MHP Genel Başkan Yardımcılığı görevinden istifa eden İstanbul Milletvekili Atilla Kaya ve Ülkü Ocakları’nın eski genel başkanları Sivas’ta ‘Ülkücü Tavır, Başkanlığa Hayır’ etkinliğinde partililerle buluştu. Salon bulamayan ve kentte faaliyet gösteren özel bir restoranda bir araya gelen MHP’li Atilla Kaya ve Ülkü Ocakları’nın eski genel başkanları başkanlık sistemine ve yeni Anayasa referandumuna neden ‘hayır’ denilmesi gerektiğini anlattı.

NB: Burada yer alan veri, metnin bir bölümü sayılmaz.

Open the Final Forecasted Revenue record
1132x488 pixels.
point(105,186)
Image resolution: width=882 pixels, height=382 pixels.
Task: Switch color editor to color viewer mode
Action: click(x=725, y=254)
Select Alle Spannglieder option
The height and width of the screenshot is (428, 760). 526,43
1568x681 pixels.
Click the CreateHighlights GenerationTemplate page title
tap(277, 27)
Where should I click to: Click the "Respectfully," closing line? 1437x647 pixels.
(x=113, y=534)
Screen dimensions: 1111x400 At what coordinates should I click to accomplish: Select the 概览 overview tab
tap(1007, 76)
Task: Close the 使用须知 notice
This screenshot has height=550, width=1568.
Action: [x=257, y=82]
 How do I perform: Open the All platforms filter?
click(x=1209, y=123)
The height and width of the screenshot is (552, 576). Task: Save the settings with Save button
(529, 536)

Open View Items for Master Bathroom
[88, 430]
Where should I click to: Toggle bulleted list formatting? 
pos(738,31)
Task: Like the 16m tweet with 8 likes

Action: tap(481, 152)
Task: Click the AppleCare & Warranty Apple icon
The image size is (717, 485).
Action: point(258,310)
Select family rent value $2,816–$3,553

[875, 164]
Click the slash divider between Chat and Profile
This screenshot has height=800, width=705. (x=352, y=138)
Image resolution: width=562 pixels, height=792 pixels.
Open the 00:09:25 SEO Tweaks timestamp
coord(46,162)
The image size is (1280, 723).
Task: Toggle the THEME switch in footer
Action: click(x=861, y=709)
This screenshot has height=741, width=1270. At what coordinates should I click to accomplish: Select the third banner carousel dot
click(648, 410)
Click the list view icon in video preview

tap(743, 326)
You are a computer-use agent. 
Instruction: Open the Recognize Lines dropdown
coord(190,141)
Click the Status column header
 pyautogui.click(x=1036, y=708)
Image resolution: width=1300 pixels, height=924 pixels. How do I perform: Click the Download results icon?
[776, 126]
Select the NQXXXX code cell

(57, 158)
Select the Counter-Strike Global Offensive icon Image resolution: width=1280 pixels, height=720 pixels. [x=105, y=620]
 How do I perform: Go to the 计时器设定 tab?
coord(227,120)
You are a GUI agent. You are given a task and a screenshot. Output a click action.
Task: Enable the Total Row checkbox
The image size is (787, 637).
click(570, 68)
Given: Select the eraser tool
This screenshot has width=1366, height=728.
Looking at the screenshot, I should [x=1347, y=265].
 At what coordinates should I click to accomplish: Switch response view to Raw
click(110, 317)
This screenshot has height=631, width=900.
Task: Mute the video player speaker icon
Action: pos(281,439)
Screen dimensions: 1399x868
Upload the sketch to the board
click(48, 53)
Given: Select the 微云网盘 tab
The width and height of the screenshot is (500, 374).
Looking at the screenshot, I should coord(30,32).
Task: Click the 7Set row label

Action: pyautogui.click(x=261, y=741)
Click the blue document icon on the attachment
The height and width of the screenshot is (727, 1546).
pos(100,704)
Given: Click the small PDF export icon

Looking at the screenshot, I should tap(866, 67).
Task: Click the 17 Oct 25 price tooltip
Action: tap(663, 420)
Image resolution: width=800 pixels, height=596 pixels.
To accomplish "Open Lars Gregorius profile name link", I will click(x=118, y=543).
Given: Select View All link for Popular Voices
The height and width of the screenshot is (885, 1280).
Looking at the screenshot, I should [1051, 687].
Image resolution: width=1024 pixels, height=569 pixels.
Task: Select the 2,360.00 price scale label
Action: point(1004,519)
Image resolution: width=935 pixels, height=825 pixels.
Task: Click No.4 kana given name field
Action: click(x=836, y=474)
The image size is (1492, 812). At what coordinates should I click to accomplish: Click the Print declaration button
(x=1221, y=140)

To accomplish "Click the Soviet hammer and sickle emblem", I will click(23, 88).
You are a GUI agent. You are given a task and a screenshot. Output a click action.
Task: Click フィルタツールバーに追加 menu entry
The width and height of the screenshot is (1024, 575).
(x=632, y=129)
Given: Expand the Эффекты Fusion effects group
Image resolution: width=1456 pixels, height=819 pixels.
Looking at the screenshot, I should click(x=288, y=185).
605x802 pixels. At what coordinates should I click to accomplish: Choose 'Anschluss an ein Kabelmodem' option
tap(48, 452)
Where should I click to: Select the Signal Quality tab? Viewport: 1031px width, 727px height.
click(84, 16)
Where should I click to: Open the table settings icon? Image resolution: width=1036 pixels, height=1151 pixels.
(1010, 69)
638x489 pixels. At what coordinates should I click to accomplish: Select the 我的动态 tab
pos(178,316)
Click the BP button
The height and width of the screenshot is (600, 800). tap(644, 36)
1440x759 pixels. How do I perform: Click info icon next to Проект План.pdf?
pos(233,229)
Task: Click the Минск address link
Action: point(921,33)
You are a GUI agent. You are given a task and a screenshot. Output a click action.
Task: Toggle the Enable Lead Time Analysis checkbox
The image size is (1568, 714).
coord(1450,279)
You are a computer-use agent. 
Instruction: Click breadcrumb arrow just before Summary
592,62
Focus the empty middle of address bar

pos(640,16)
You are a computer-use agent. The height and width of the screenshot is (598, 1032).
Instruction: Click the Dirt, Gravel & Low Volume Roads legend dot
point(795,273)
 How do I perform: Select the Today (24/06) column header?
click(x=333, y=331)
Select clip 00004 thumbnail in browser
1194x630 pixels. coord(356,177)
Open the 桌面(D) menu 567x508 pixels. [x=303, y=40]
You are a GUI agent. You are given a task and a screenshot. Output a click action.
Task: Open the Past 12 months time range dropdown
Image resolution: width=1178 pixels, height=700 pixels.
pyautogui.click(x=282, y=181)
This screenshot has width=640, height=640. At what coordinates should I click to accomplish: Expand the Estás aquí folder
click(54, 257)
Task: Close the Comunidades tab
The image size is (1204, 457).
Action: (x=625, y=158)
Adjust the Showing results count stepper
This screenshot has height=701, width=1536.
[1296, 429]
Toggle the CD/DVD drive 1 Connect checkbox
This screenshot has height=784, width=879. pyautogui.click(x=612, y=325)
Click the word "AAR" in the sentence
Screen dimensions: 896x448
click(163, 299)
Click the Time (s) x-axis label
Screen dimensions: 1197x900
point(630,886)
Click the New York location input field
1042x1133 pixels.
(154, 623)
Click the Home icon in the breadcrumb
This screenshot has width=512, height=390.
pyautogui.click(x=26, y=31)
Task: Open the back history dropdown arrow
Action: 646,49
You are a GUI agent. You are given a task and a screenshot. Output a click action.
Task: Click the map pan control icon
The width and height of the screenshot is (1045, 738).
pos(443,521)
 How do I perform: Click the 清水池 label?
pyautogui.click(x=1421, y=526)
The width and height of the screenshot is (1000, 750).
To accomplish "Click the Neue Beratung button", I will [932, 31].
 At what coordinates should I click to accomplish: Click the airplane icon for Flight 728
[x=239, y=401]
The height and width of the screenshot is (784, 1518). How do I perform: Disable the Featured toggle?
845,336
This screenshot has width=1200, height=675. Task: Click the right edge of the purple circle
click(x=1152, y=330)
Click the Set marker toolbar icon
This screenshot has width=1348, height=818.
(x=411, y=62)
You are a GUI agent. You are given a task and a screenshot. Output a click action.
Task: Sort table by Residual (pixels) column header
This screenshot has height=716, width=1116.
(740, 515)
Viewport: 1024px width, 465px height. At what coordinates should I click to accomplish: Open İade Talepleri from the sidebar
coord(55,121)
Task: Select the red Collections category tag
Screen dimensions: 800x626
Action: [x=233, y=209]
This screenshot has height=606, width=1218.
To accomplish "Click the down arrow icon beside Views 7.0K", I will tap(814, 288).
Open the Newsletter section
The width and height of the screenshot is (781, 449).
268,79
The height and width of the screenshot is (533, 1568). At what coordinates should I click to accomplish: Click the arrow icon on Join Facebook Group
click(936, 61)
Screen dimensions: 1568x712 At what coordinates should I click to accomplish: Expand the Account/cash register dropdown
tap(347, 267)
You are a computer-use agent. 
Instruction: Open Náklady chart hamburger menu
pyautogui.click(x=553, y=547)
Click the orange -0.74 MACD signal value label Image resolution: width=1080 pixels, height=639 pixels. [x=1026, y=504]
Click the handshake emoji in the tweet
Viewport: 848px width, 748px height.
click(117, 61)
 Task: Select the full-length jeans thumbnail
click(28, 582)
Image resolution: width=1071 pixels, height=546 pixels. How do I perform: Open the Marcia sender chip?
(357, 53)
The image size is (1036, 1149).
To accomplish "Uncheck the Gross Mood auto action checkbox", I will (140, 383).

Programa Atilla Kaya’nın yanı sıra Ulvi Batu, Suat Başaran, Servet Avcı, Hakan Ünser, MHP Sivas eski İl Başkanı Ragıp Özkan ve çok sayıda partili katıldı. Programda konuşan MHP İstanbul Milletvekili Atilla Kaya, 16 Nisan’da yapılacak referandumu değerlendirerek Anayasa değişikliğine neden ‘hayır’ denilmesi gerektiğini anlattı. Kaya yaptığı konuşmada, “Sivas 94 yıl önce demokrasinin en önemli maddelerinden biri olan manda ve himayeyi kabul etmediğimiz ildir. Biz de 94 yıl sonra Sivas’ta buluşarak, oluşturulmak istenen tek adam rejimine ve parti devletine ‘hayır’ demek için Sivas’tayız. Bu Cumhuriyetin temelleri Sivas Kongresi ile atıldı. O sürecin sonucunda egemenliği tek bir kişiden alıp millete veren Cumhuriyet rejimine geçtik. Aradan bu kadar zaman geçtikten sonra millete verilen bu egemenliği alıp yeniden tek adama vermek istiyoruz. Türkiye Büyük Millet Meclisi’ni etkisizleştiren bir anayasa değişikliği ile karşı karşıyayız.”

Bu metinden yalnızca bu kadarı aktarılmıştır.